## Data excerpts
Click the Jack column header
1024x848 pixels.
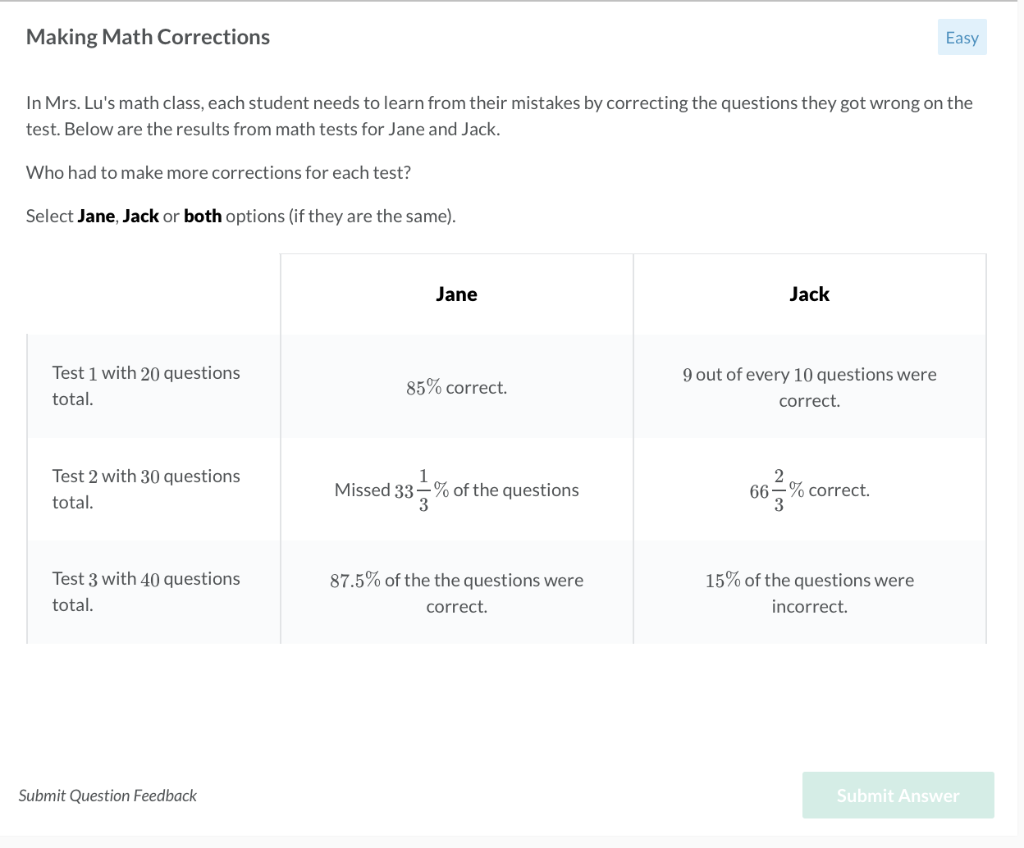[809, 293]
---
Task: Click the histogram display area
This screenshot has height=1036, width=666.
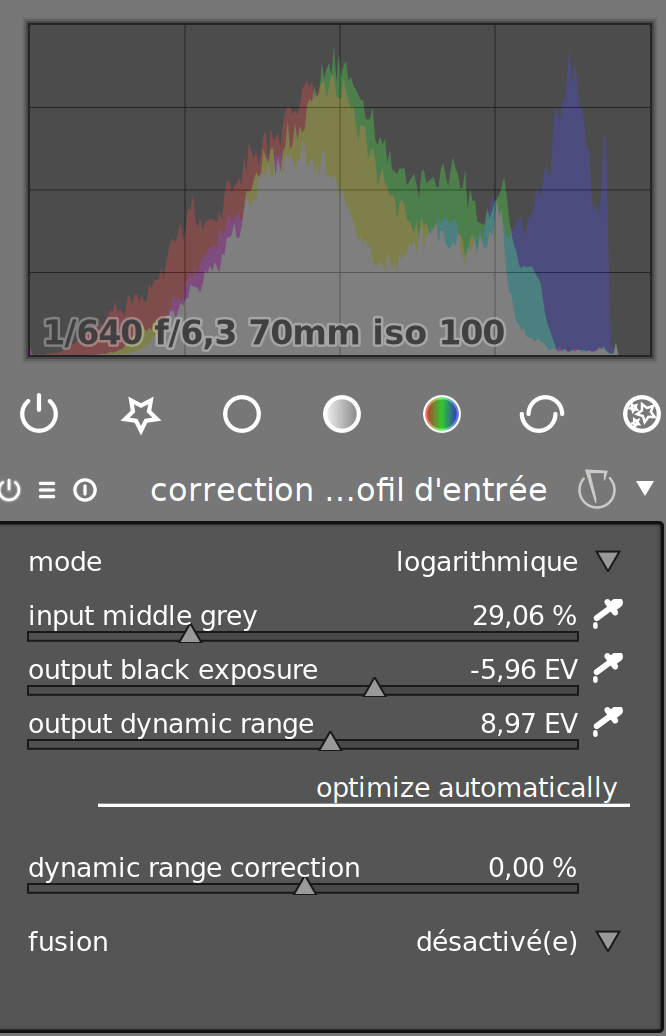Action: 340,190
--
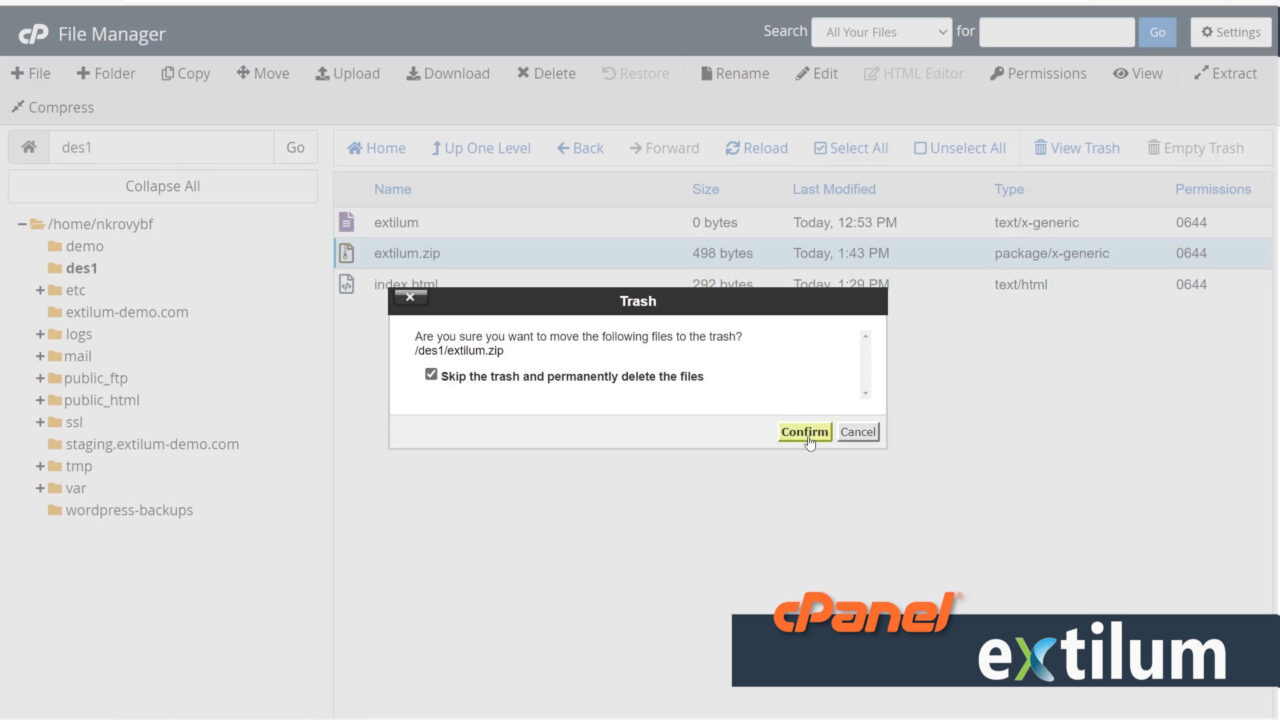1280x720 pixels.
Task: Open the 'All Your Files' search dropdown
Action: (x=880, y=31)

## Exercise
A complete answer lists every line of the listing above that holds the word "Click".

## Solved problem
Click the Jack column header
Task: Click the histogram display area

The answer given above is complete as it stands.